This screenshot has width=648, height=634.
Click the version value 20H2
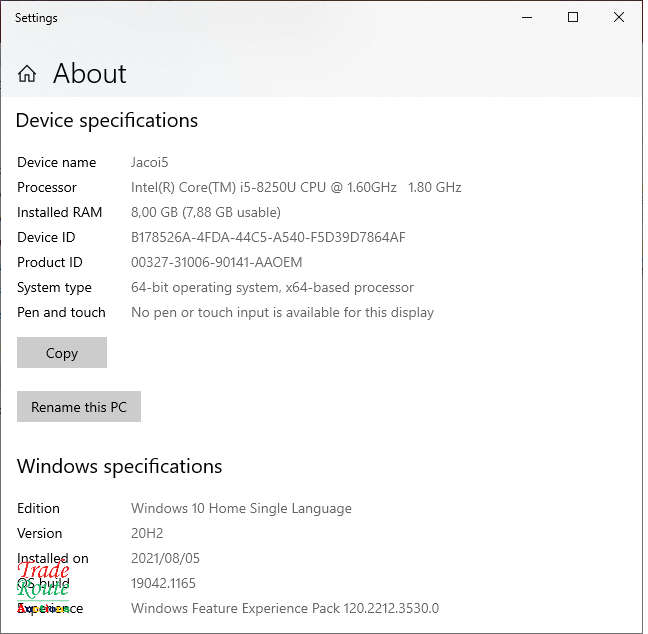(x=146, y=533)
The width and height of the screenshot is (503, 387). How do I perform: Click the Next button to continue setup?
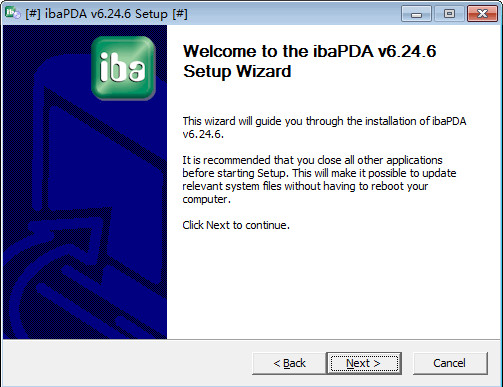[364, 363]
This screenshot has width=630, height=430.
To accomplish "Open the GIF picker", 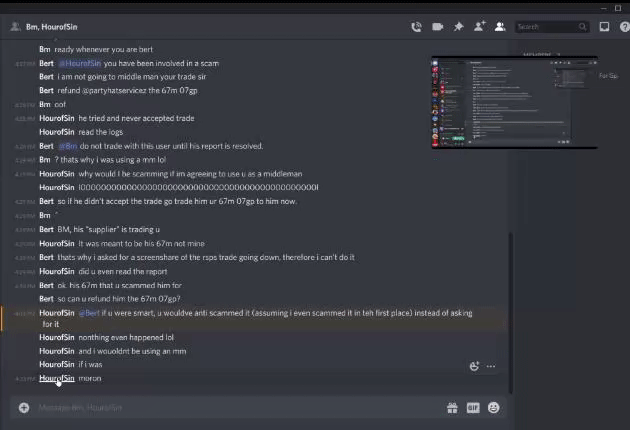I will 473,408.
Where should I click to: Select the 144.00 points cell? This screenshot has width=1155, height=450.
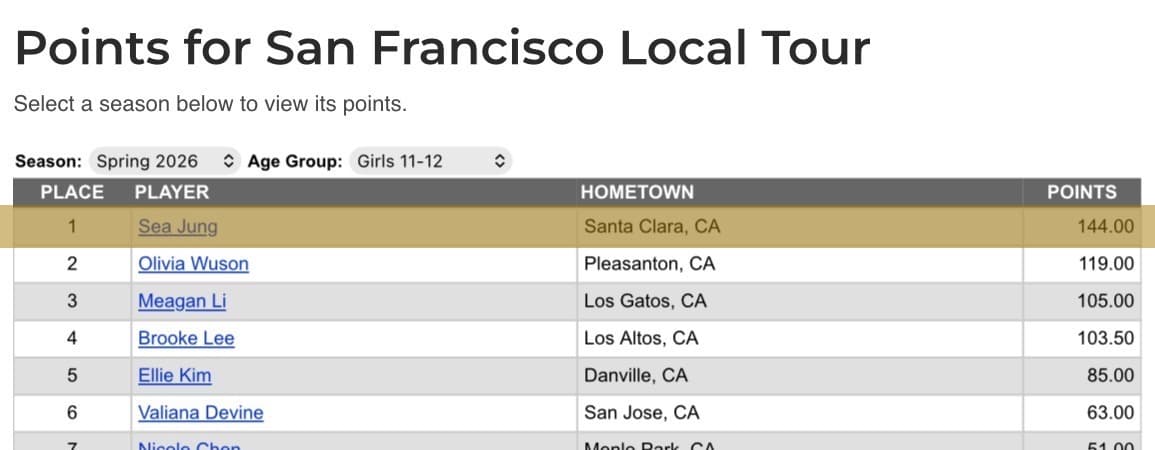click(x=1081, y=227)
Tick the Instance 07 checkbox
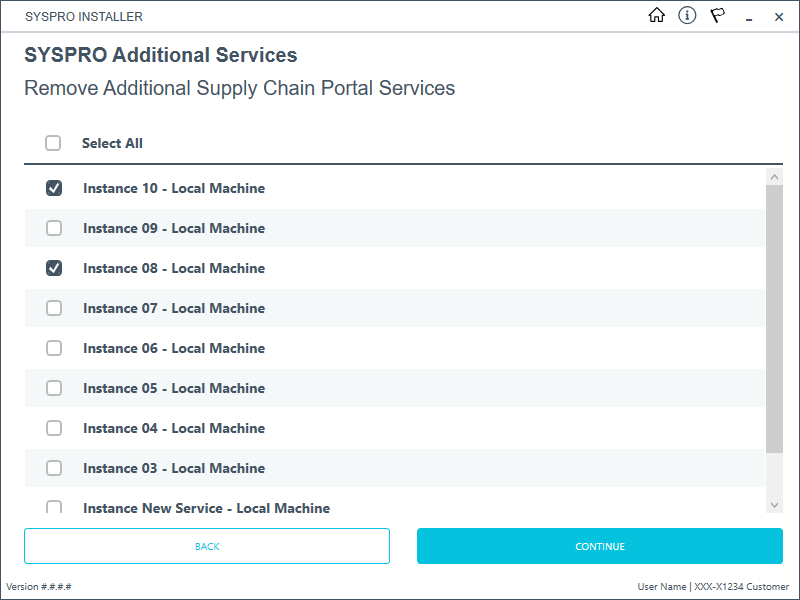The height and width of the screenshot is (600, 800). pyautogui.click(x=54, y=308)
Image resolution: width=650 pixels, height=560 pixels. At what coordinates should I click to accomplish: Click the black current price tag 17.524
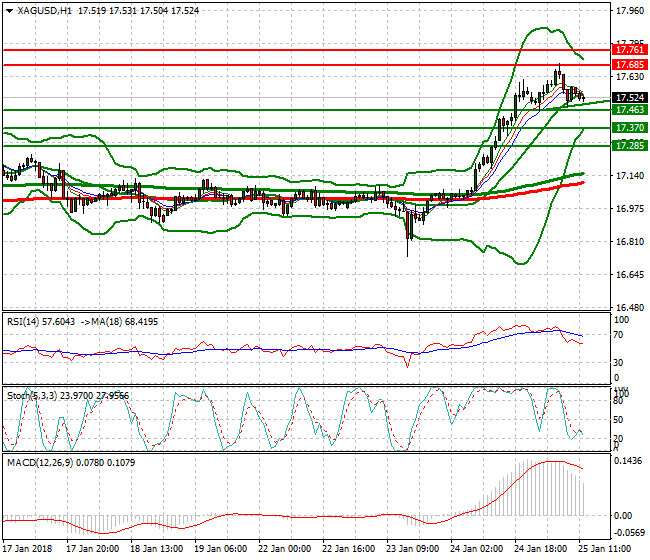pyautogui.click(x=630, y=97)
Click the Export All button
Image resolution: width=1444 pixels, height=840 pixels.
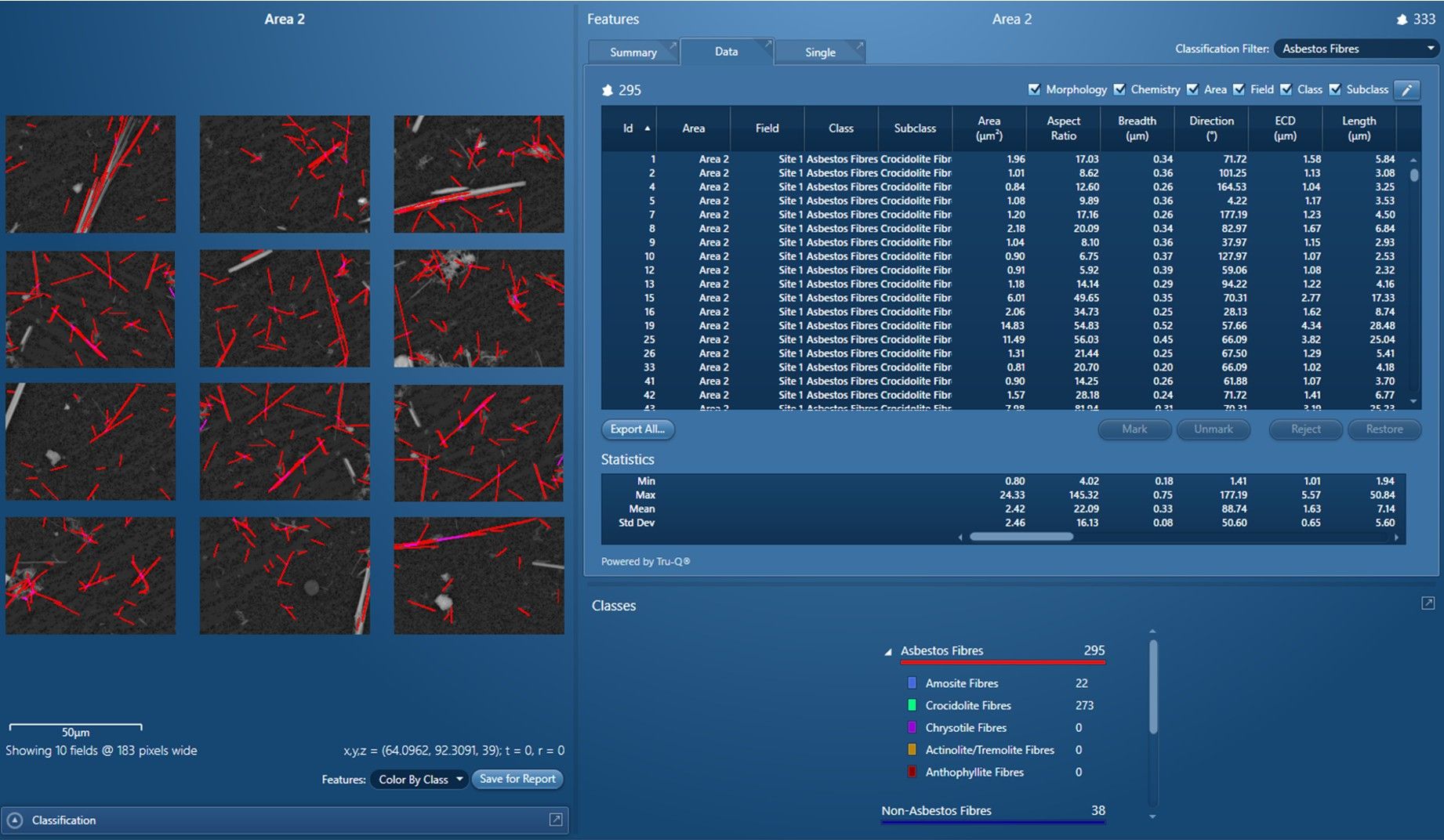[637, 429]
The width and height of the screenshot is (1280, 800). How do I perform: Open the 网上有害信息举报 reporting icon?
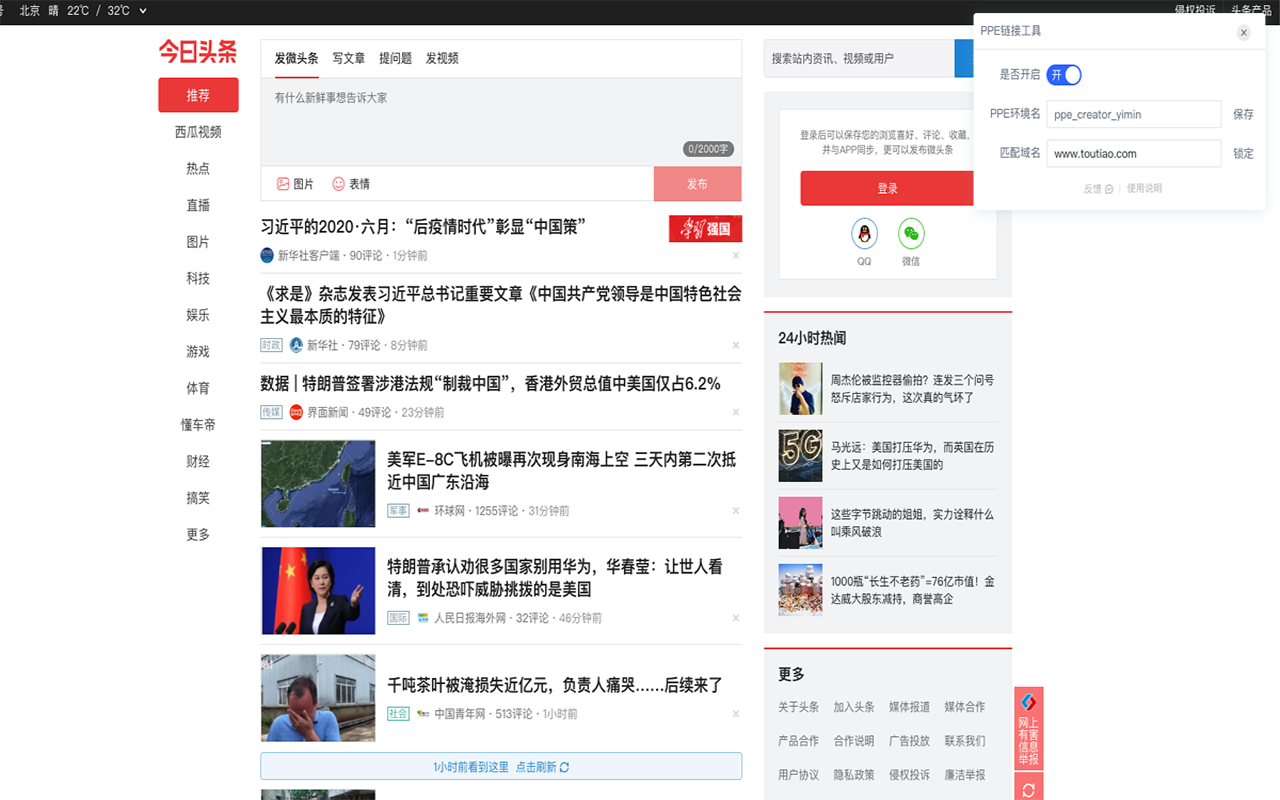click(x=1028, y=730)
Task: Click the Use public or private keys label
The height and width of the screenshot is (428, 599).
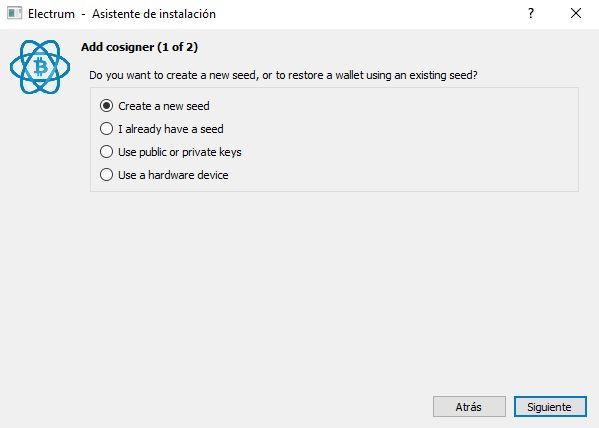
▬▬▬
**ABOUT THIS EXERCISE:** Make an exact copy of the lines from the one holding "The width and height of the screenshot is (1280, 800)." through the end of the material, both ends included, and keep the pictures out of it.

**RESULT BELOW:**
The width and height of the screenshot is (1280, 800). How do I perform: Open the 网上有害信息举报 reporting icon?
click(x=1028, y=730)
Task: Click the Use public or private keys label
The height and width of the screenshot is (428, 599).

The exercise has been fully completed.